When British drugmaker GlaxoSmithKline (GSK) agreed to pay $3 billion in criminal and civil fines for illegal marketing of several drugs and hiding safety from the U.S. Food and Drug Administration (FDA), it probably seemed to many people like fitting punishment. It's the largest fine ever levied against a pharmaceutical company, and the civil and criminal charges against GSK included marketing its antidepressants Paxil and Wellbutrin for unapproved (read: unproven) uses, giving Medicaid false information about prices it was charging for the drugs, and failing to report patient safety data about diabetes medication Avandia to the FDA. But even $3 billion is probably not going to get GSK to change its ways -- and fines do virtually nothing to protect patients.

When it submitted false price information to Medicaid, GSK was harming taxpayers, a financial crime that is amply repaid by the $300 million the company is paying for that offence. But discouraging future bad behavior is a different story, because GSK is one of the world's biggest drug makers, with annual revenue of more than $40 billion. A $300 million fine starts to look like just the cost of doing business when spread over the period of time when the company was bilking Medicaid.

Fines are even less effective when it comes to preventing patients from being physically harmed. GSK is accused of illegally marketing two antidepressants -- Paxil for depression in adolescents, and Wellbutrin for weight loss, substance addiction, ADHD and other problems. Paxil has been shown to have significant side-effects, including triggering suicidal thoughts and behavior in some patients, and neither antidepressant is much more effective than a sugar pill in the vast majority of patients with depression. Fining the company after the fact doesn't do much for the patients who have already been hurt by their marketing practices.

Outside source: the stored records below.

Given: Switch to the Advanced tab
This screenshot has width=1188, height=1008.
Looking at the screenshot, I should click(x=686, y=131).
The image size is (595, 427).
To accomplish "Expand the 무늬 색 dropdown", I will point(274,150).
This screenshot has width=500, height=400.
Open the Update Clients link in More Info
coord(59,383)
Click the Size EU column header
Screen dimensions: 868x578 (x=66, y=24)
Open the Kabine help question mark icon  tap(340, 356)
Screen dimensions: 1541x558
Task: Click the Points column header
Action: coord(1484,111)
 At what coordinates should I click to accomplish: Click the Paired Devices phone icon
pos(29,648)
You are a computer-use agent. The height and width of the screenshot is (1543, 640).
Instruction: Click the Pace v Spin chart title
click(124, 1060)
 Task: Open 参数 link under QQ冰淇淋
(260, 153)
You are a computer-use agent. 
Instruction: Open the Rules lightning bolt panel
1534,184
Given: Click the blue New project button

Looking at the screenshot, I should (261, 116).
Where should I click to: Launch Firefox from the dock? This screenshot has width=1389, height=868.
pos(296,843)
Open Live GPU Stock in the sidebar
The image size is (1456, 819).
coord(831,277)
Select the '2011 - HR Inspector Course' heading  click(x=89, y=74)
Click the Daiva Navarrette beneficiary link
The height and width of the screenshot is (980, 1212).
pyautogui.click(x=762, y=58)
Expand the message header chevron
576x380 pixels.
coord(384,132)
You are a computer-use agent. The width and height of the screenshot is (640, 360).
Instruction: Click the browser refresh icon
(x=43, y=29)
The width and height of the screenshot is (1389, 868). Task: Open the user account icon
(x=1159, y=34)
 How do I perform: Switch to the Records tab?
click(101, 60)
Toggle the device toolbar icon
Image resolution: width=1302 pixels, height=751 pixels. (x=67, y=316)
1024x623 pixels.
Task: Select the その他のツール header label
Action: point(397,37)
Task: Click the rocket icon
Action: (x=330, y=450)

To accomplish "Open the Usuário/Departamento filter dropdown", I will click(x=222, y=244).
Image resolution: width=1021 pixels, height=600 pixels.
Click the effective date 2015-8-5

That's even more the case for GSK's egregious behavior regarding its diabetes drug Avandia. When a new drug comes on the market, sometimes the FDA will ask or require that the manufacturer to do a study, called a post-marketing trial, to look for rare side effects and establish whether the drug is safe over the long term. That's important because often the clinical trials that are done before a drug is approved aren't big enough, and don't last long enough, to say whether a drug is safe to use over a long period.

With Avandia, GSK fudged the results of those post-marketing trials. The company claimed that its RECORD (Rosiglitazone Evaluated for Cardiac Outcomes and Regulation of Glycaemia in Diabetes) trial showed no evidence that Avandia caused heart attacks or other cardiac diseases. But when outside researchers looked at the data they found massive irregularities and plenty of cases of harm, including patients who died and then mysteriously disappeared from the clinical trial records.

GSK hasn't admitted anything more than "inadvertently" failing to inform the FDA of problems, and the fine isn't going to protect patients from future Avandias. What we really need is a better system for tracking drugs once they are on the market.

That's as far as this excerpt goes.